| What this task involves |
For this exercise, copy the data exactly and omit any images.

═════ Supplied records ═════

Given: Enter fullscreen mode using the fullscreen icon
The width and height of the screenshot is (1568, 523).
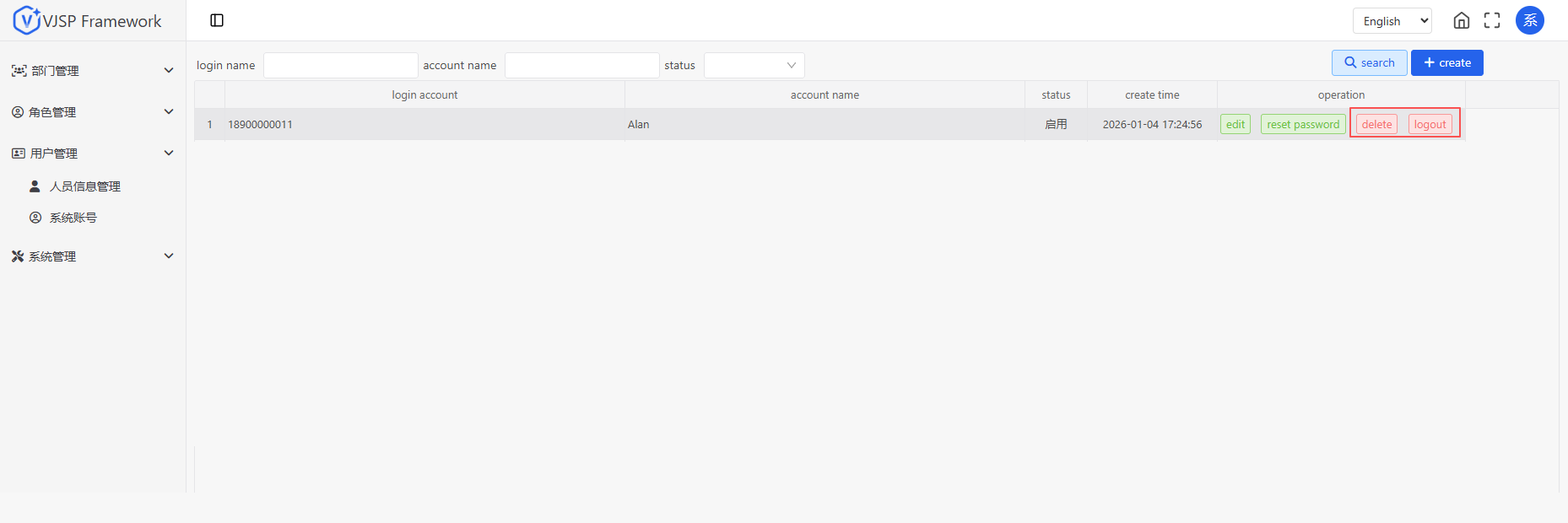Looking at the screenshot, I should pos(1492,20).
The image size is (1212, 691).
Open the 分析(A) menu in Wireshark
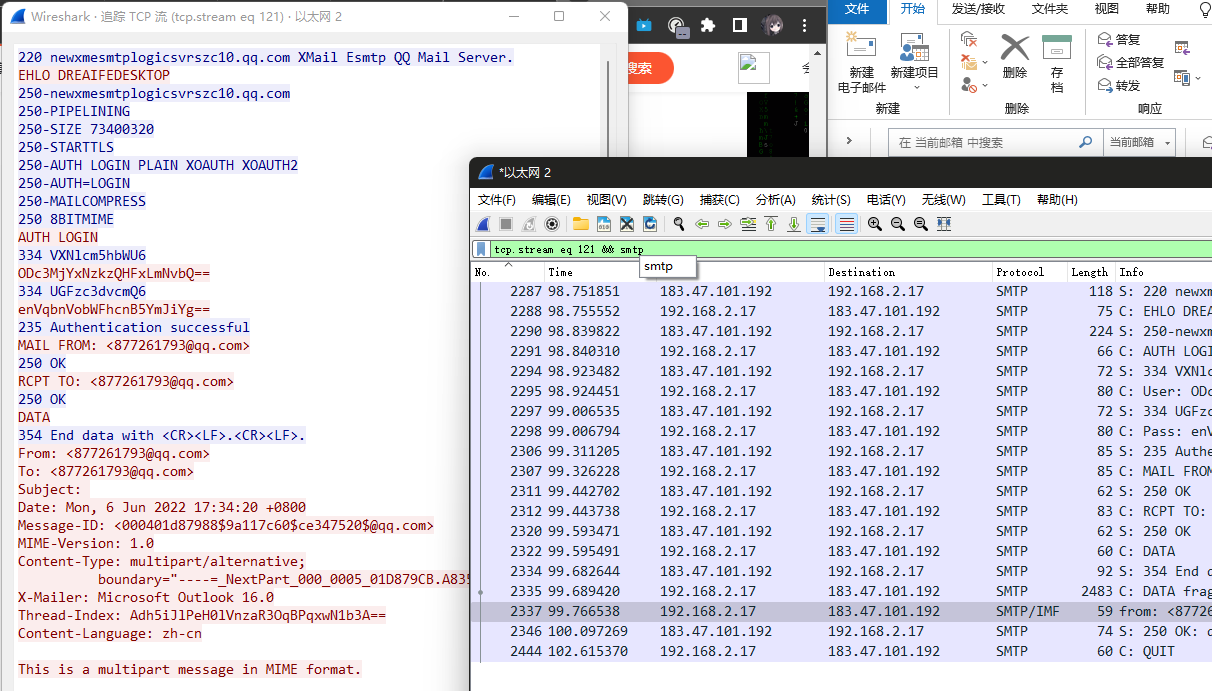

═════

| Result below |
Given: Enter fullscreen mode using the fullscreen icon
The width and height of the screenshot is (1568, 523).
Looking at the screenshot, I should pos(1492,20).
The image size is (1212, 691).
Open the 分析(A) menu in Wireshark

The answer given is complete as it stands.